Ich hatte diese externen Motivatoren nicht und war allein gelassen mit meinen Gedanken. Und ich bin nun mal kein Held. Ich dusche warm und schätze das Treffen von Lauffreunden und das Kennenlernen von Menschen höher als das Finish an sich.

Der Sänger Marlon Rudette singt das so schön: „I’m your Anti Hero.“ Und genau so fühle ich mich. Ich wäre gerne anders, stärker und schneller. Härter zu mir selbst und besser zu den Menschen um mich herum. Dieses Anti Hero sein habe ich jetzt ein paar Mal geübt. Meist war es eine echte Tragödie.

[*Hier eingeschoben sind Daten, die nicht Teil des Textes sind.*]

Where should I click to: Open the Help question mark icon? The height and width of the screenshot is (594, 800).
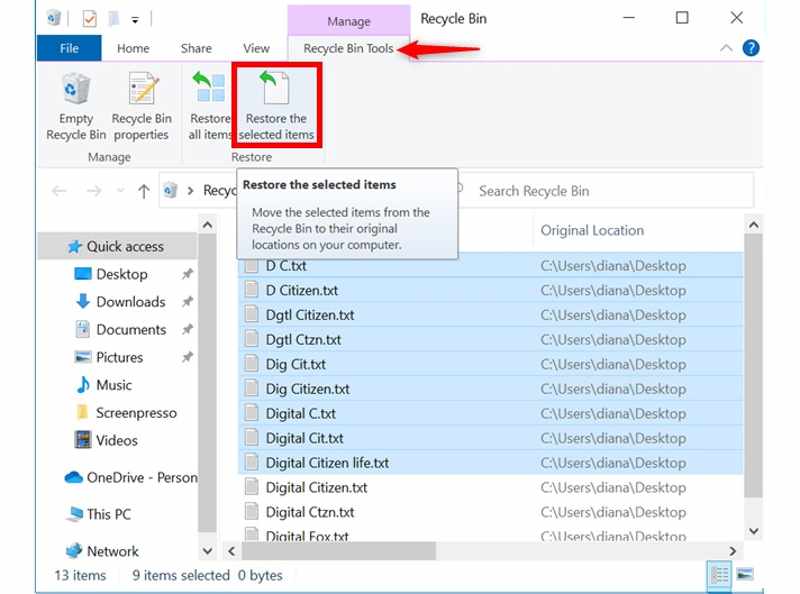coord(750,48)
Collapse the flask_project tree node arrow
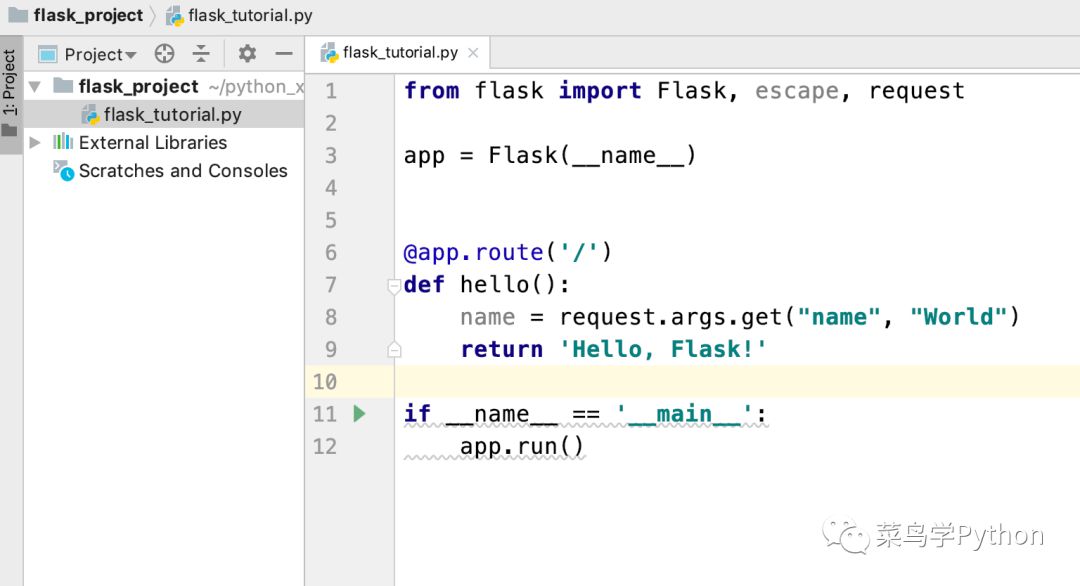The width and height of the screenshot is (1080, 586). pos(35,87)
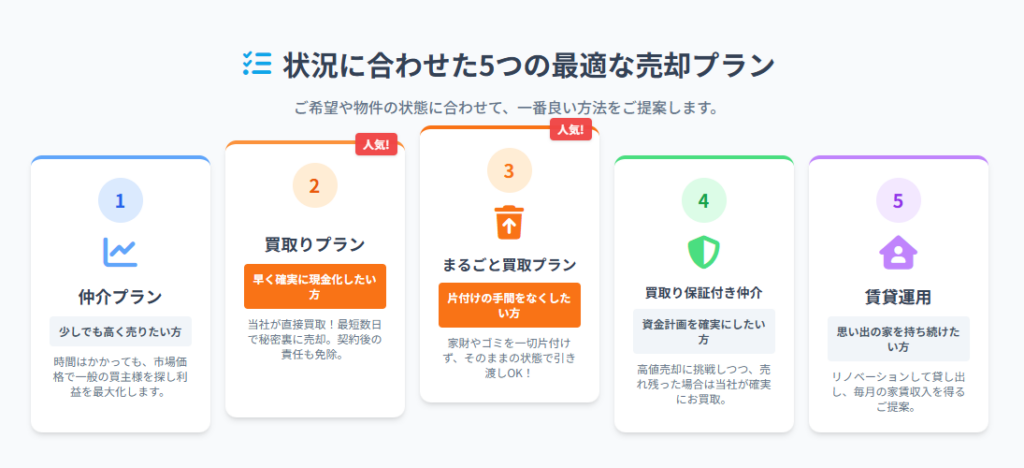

Und Marlon Rudette stellt in diesem Lied diese Frage: „Kannst Du Deine Rolle spielen in dieser Tragödie?“
(Klicken zum Vergrößern)Nein, denke ich da, diese Rolle kann ich nicht gut spielen.

Zwar gibt es tatsächlich einen kurzen Moment der Befriedigung, eine Entscheidung treffen zu können, die viele nicht treffen wollen. „Death before DNF“ ist mehr als nur eine Lebenseinstellung. Aber nach diesem kurzen Gefühl der Zufriedenheit folgt bei mir das tiefe und lange Tal der Tränen, der wochenlange Frust und die andauernde Angst vor dem nicht mehr geliebt werden.
Und es folgt das Abtauchen, das Verstecken. Darin bin ich wirklich gut, leider.

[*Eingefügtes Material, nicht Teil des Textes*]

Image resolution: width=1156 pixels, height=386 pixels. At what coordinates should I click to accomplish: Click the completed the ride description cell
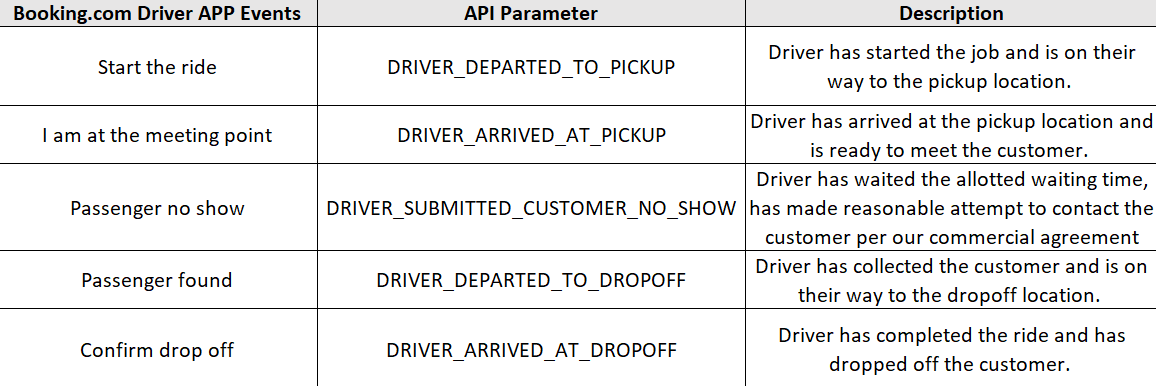[950, 348]
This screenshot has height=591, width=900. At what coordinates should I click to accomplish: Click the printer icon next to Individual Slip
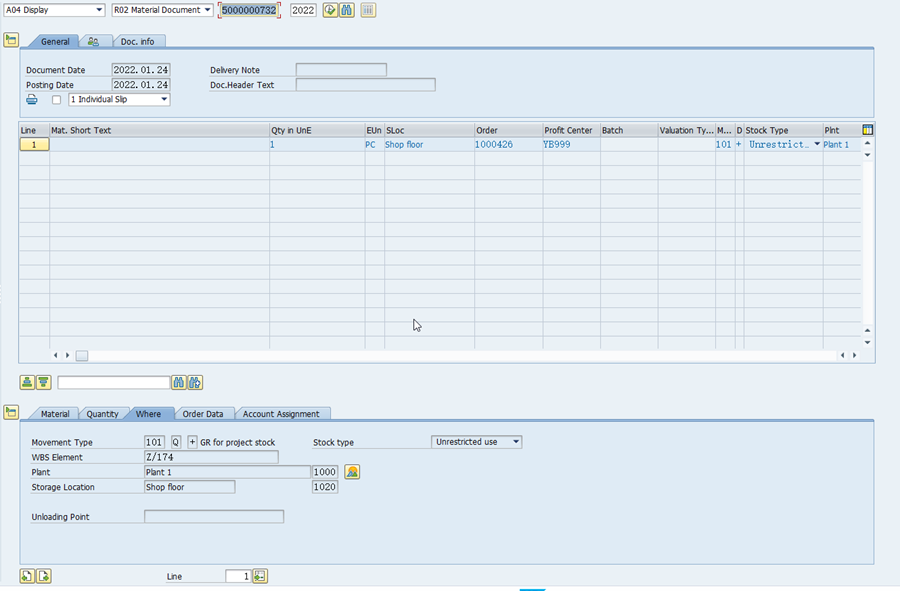pyautogui.click(x=30, y=99)
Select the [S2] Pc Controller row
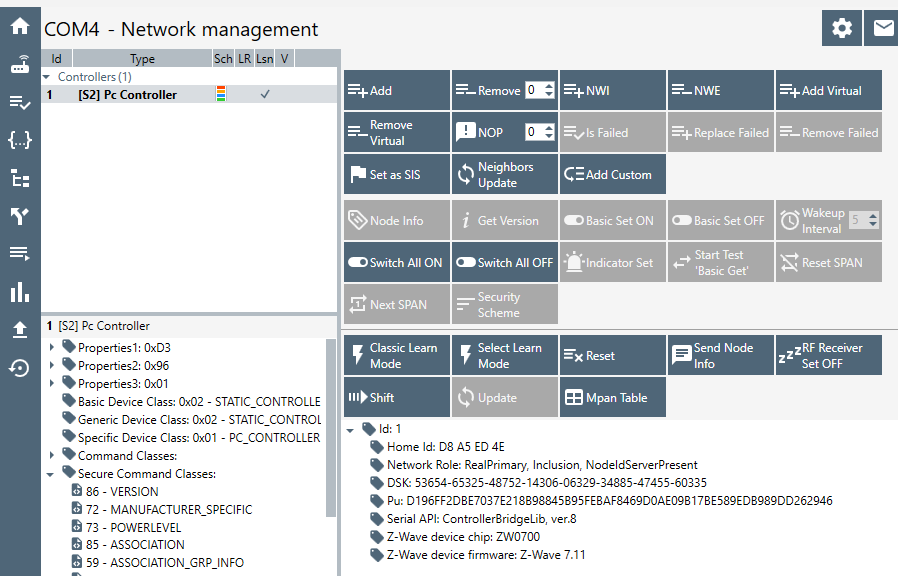 pos(127,95)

Manche von Euch haben in den letzten drei Wochen nachgefragt, haben bemerkt, dass nach der TTdR manches anders war für mich wie davor. Dafür bin ich dankbar. Es hat mir Kraft und Mut gegeben und auch Ansporn, aus meinem Käfig heraus zu kommen.

Und jetzt ist es genau so, wie Westernhagen gesungen hat:

Ich bin wieder hier, in meinem Revier,
war nie wirklich weg, hab mich nur versteckt.
Ich rieche den Dreck, ich atme tief ein
und dann bin ich mir sicher, wieder zu Hause zu sein.

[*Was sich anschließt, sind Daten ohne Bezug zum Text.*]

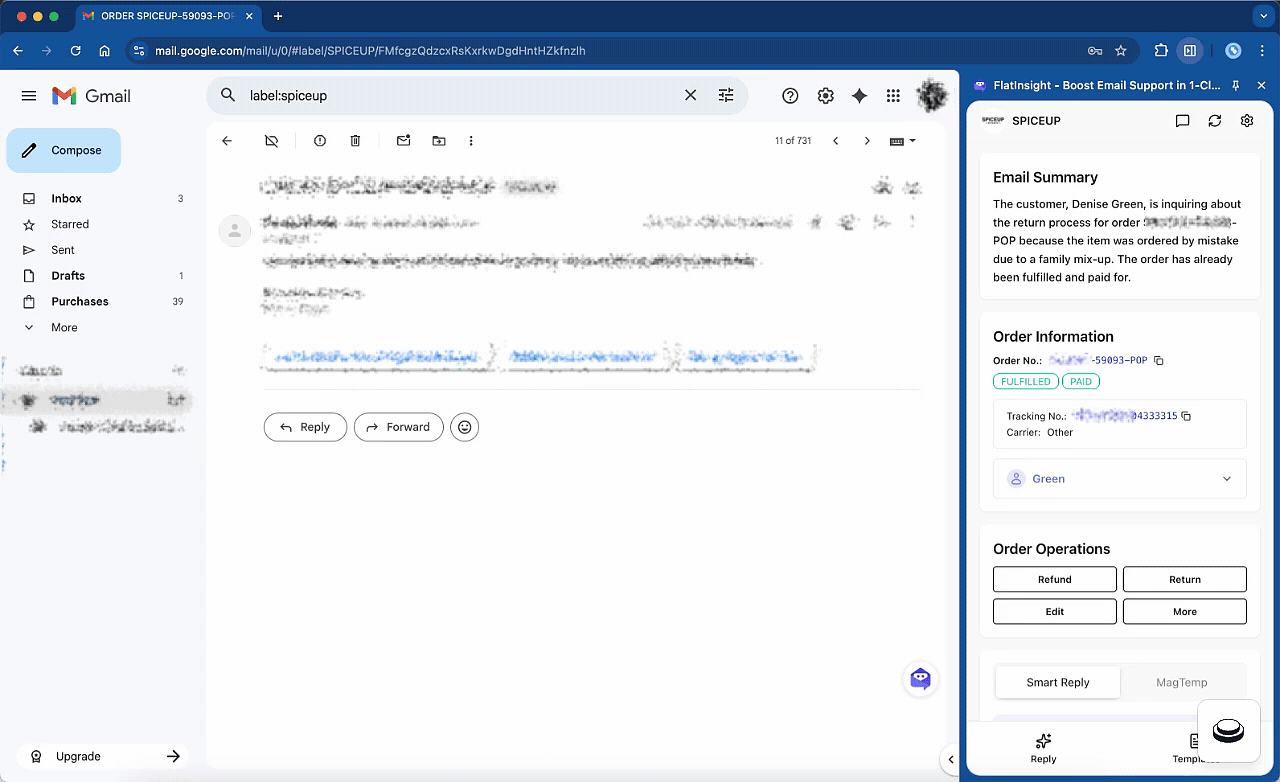Select the Smart Reply tab
The height and width of the screenshot is (782, 1280).
coord(1057,682)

Gestern lief ich spontan bei Ulla und Rolf den Biggesee-Marathon. Es war eine richtig nette Familienveranstaltung. Julia Vieler war da und eine ganze Truppe von TorTOURisten, viele, die es wurden, manche, die es gerne geworden wären. Es war ein großes „Hallo“ an der Startline im Attendorner Dauerregen. Und es war auch richtig schön, wann man sich auf der Laufstrecke gesehen hat.
Und keiner zeigte mit Fingern auf mich, kein TorTOURist und keiner der anderen Lauffreunde, niemand erweckte den Eindruck, dass mein Ausscheiden bei der TTdR ein Problem für ihn war. Ich bin immer noch ein Teil der großen Familie der Ultraläufer.

Auch deshalb bin ich jetzt wieder hier, ich verstecke mich nicht mehr und finde mich wieder zufrieden in meinem Revier, in unserem Revier, dem kleinen und feinen Laufkosmos.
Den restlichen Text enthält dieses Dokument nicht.